Als Dritter auf diesem Weg dabei ist Craig Daniels aus Vail. Das sei keine Laienspielerschar, erklärte der Fahrer, als er endlich wieder öffentlich sprach, "sie sind beides keine Anfänger". Dass er sich mit derart jugendlichem Personal umgebe, habe einen Grund: "Wenn du vier Disziplinen bestreitest, brauchst du Leute um dich rum, die nicht so schnell die Energie verlieren. Alt bin ich selbst."

Bereit für den ersten Slalomtitel

Vergangenes Jahr war Miller in Sölden Fünfter, das sollte sein bestes Resultat im Riesenslalom für den ganzen Winter bleiben, und es dauerte danach sechs Wochen und zehn weitere Rennen, ehe der Amerikaner erstmals aufs Podest kam. Am Ende des Winters hatte er es elfmal unter die besten Drei geschafft, bei fünf Anlässen war er Bester, und den Weltcup gewann er zum zweiten Mal nach 2005 auch deshalb, weil er die Aufwertung der Kombination am besten interpretierte und 360 Punkte im Zweikampf holte.

Im Spezialslalom dagegen kam die einstige Koryphäe dieses Metiers genau dreimal ins Ziel, bestenfalls als Fünfter (in Wengen). Das soll sich im Herbst seiner Karriere noch mal ändern, verkündet der Meister und baut seine Hoffnung darauf, dass sein Skilieferant Head die ausgewiesenen Torlauf-Größen Rainer Schönfelder (Österreich) und Markus Larsson (Schweden) verpflichtete, was sich bei der Materialentwicklung für diese Sparte als hilfreich erweisen möge. Kann es für den reifen Bode Miller ein Saisonziel sein, im Weltcup endlich wieder mal einen Slalom zu gewinnen, den nächsten (es wäre sein sechster) nach vier Jahren? Er antwortet mit der Gegenfrage: "Ein Rennen? Ich will endlich meinen ersten Slalomtitel - für den bin ich jetzt bereit."
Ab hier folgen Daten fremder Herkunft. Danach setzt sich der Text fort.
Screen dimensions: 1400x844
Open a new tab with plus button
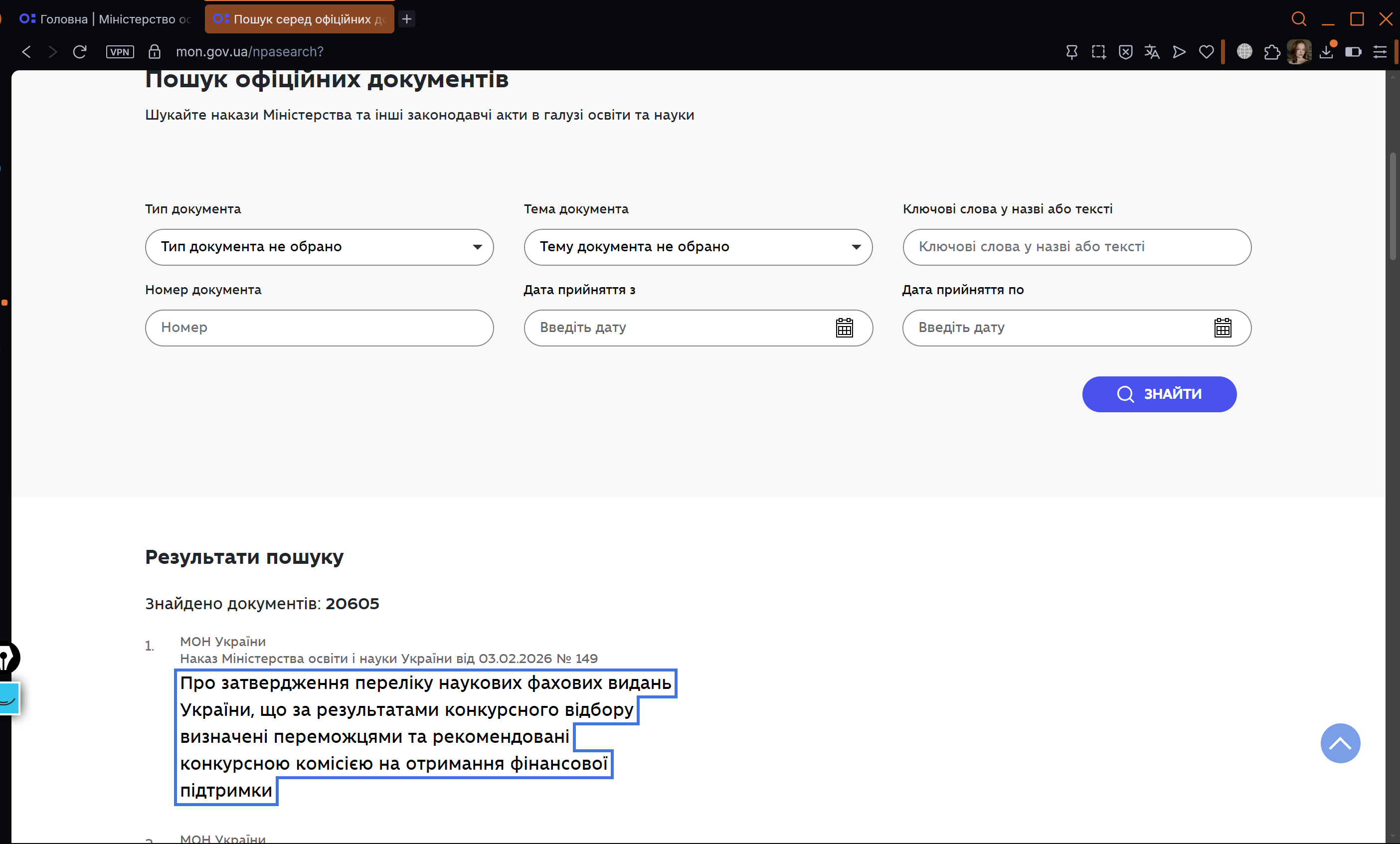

Die Titel werden in diesem Winter bei der WM in Val d'Isère vergeben, und Miller habe sich konzentriert und ernsthaft auf diesen Winter vorbereitet, berichtet John McBride, bei dem der Solist sich für ein paar Wochen zum sommerlichen Workout einquartiert hatte: "Er ist stärker und er ist explosiver." Er wolle so rauskommen "wie ein Running Back im Football, der durch die gegnerische Defense bricht", ergänzt Carey. Running Backs sind auch keine leichten Jungs, insofern brauche man sich nicht zu sorgen wegen der paar Extrapfunde, die sein Mann im Sommer wie üblich mit sich herumtrug: "Es wechselt, und wenn es letztes Jahr 90 Kilo waren, so sind es heuer höchstens 91", was einen prima Gesamtzustand ergebe: "Bode ist fit und gesund und happy."

Frei und ungezwungen

Dasselbe trifft auf Aksel Lund Svindal zu, Millers Vorgänger als Weltcupgewinner und Sieger in Sölden vom vorigen Jahr. Ein paar Wochen später wurde der Norweger im Abfahrtstraining von Beaver Creek schwer verletzt, erst jetzt kehrt er wieder zurück: 334 Tage sind seit seinem Sturz vergangen, wenn er am Samstag in Sölden erstmals wieder im Starthaus steht. Miller gegen Svindal ist die angesagte Konfrontation im Weltcup. Sölden soll die Tendenz angeben, kündigt der Amerikaner an. Wohin die Reise geht, werde sich später zeigen. Eine Station dieses Winters ist der Einladungsslalom am 2.Januar in Moskau, und Bode Miller wurde gefragt, was er sich davon erwarte. "Woher wollt ihr meine Pläne für Neujahr kennen? Ich kenne sie ja selbst nicht", antwortete er, frei und ungezwungen. Die Wände der Trucks und Wohnmobile seines Teams sind ebenfalls noch frei und können gerne als Werbeflächen gebucht werden, teilt das Miller-Management mit.